The music was composed by Mani Sharma. Music is released on Supreme Music Company.
- Telugu

- Hindi (Dubbed Version) — Sanam Tere Hain Hum

| No. | Title | Lyrics | Singer(s) | Length |
|---|---|---|---|---|
| 1. | "Naa Kosame" | Chandrabose | Mano | 5:35 |
| 2. | "Nanda Nandana" | Veturi | S. P. Balasubrahmanyam, Harini | 4:14 |
| 3. | "Jagadajam Javani" | Veturi | K. S. Chithra, Shankar Mahadevan | 4:13 |
| 4. | "Love To Live" | Veturi | Kavita Krishnamurthy, Sonu Nigam | 6:06 |
| 5. | "Swapnavenuvedo" | Veturi | S. P. Balasubrahmanyam, K. S. Chithra | 5:31 |
| 6. | "Jhummani Jhummani" | Veturi | S. P. Balasubrahmanyam | 4:20 |
| 7. | "Letha Letha" | Veturi | S. P. Balasubrahmanyam, K. S. Chithra | 5:28 |
| 8. | "Mallepoova" | Veturi | S. P. Balasubrahmanyam, K. S. Chithra | 4:38 |
| 9. | "Gudu Gudu Gunjam" | Sirivennela Sitarama Sastry | Sukhwinder Singh, Smita, Lalitha, Sagari | 4:27 |
| Total length: |  |  |  | 45:00 |

| No. | Title | Singer(s) | Length |
|---|---|---|---|
| 1. | "Hai Koi Hindustani" | Abhijeet Bhattacharya | 5:35 |
| 2. | "Jane Tammana Tumse" | Chandana Dixit, Jolly Mukherjee | 4:14 |
| 3. | "Pyar Ho Gaya Hai Hume" | Vinod Rathod, Chandana Dixit | 4:13 |
| 4. | "Love To Live" | Kavita Krishnamurthy, Abhijeet Bhattacharya | 6:06 |
| 5. | "Tu Hi Meri Manzil" | Kumar Sanu, Kavita Krishnamurthy | 5:31 |
| 6. | "Tumne Thodi Sunlo Mere Harjai" | Vinod Rathod | 4:20 |
| 7. | "Seene Se Laga Le Mujkho" | Abhijeet Bhattacharya, Chandana Dixit | 5:28 |
| 8. | "Tum Mile Ho Mujhe" | Chandana Dixit, Abhijeet Bhattacharya | 4:00 |
| 9. | Untitled |  | 4:27 |

==Reception==
Jeevi of Idlebrain wrote, "First half of this film is decent.
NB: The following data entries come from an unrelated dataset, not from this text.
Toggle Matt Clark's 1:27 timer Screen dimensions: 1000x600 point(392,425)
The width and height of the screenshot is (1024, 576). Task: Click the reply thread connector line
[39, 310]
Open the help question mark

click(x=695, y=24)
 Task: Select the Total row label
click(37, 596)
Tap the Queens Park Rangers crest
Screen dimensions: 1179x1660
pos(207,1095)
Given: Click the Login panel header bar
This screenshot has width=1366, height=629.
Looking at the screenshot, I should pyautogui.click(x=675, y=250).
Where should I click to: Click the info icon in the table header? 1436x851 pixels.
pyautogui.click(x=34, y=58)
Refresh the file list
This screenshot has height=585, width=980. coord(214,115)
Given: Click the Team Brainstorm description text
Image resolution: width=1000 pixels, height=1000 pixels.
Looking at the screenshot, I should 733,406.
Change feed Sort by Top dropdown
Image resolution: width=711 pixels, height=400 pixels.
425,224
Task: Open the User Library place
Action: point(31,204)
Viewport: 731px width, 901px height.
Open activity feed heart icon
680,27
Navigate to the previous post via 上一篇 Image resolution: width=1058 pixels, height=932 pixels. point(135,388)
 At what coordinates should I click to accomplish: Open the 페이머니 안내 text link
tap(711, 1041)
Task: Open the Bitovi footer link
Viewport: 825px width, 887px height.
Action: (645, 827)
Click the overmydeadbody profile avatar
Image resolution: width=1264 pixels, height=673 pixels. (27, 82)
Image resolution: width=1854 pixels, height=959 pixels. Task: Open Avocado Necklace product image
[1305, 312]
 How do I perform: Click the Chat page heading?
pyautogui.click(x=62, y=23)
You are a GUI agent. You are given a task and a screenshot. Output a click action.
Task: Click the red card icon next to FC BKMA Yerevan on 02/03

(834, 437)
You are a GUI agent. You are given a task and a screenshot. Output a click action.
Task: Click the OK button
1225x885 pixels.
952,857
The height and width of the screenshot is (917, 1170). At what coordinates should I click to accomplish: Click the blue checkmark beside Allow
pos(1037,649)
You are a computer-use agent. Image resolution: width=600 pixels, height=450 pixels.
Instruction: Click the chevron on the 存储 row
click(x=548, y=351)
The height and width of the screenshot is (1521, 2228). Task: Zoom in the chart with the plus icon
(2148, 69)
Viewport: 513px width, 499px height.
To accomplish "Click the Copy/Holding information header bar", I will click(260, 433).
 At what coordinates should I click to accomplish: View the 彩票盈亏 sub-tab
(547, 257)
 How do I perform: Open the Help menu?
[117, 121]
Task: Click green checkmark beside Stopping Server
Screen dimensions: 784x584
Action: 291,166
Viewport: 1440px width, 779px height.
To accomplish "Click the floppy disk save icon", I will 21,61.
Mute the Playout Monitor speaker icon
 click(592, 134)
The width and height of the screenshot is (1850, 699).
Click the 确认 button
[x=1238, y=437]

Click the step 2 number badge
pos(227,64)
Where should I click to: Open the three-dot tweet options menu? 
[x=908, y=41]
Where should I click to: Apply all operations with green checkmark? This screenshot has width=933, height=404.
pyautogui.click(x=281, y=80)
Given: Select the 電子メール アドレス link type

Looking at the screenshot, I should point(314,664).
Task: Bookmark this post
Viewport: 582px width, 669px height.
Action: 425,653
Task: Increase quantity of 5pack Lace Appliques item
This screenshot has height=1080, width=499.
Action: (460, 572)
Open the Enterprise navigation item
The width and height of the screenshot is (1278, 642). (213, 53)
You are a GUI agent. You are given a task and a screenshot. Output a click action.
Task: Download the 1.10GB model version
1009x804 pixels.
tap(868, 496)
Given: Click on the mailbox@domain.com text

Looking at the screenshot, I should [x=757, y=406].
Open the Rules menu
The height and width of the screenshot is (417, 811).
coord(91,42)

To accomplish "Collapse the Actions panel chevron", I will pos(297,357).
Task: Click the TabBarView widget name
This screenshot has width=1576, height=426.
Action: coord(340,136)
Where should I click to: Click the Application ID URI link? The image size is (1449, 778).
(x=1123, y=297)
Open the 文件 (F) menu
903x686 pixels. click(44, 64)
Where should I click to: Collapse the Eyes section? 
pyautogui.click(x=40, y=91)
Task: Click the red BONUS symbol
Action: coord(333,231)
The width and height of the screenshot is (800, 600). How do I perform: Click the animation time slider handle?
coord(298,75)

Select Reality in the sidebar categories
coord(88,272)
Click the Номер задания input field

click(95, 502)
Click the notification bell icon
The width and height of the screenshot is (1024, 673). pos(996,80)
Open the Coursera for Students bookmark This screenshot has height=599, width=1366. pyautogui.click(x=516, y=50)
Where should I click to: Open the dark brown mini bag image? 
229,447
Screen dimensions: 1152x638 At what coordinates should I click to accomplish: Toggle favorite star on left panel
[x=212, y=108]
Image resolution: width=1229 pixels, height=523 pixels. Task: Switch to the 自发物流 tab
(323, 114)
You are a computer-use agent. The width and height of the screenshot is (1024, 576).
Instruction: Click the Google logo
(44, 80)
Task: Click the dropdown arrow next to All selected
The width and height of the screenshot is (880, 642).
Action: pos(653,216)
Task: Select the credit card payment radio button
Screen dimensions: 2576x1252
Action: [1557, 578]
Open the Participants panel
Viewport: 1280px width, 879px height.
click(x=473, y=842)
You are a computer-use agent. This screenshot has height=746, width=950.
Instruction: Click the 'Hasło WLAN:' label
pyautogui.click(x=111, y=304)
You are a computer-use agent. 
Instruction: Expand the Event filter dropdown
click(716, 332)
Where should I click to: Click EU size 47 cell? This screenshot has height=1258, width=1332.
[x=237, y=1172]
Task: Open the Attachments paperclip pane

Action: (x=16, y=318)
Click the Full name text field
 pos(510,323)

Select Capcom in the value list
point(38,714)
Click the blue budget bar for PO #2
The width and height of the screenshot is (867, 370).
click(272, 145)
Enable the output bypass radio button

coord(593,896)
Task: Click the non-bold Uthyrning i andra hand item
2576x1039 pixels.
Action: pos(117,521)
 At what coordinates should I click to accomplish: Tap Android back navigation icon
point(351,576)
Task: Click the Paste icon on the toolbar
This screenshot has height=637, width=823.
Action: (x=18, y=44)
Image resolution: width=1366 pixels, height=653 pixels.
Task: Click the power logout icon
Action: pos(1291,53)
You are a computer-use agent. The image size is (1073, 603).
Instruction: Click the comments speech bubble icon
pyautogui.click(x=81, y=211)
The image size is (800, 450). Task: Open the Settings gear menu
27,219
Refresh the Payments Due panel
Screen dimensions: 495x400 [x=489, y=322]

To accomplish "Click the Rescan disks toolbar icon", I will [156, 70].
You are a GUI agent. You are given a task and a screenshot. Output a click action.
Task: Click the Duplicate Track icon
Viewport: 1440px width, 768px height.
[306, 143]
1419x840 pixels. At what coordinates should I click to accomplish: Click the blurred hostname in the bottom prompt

But the second half is unbearable. Director seems to have lost grip on the film in the second half and tried to wind it up by rushing to the climax at a brisk pace and made the viewer feel clueless and uncomfortable". Deccan Herald noted, "It's surprising how directors take viewers for fools. In Ravoyee... the director has done just that. In fact he deserves a pat on the back for his ability to take viewers for a ride". Sify wrote "The film proves a point that big budget and heavily loaded star-cast is not enough to sustain the audience interest, there has to be a solid narrative in the form of a thoroughly worked out screenplay. For Nag fans it is a disappointing fare".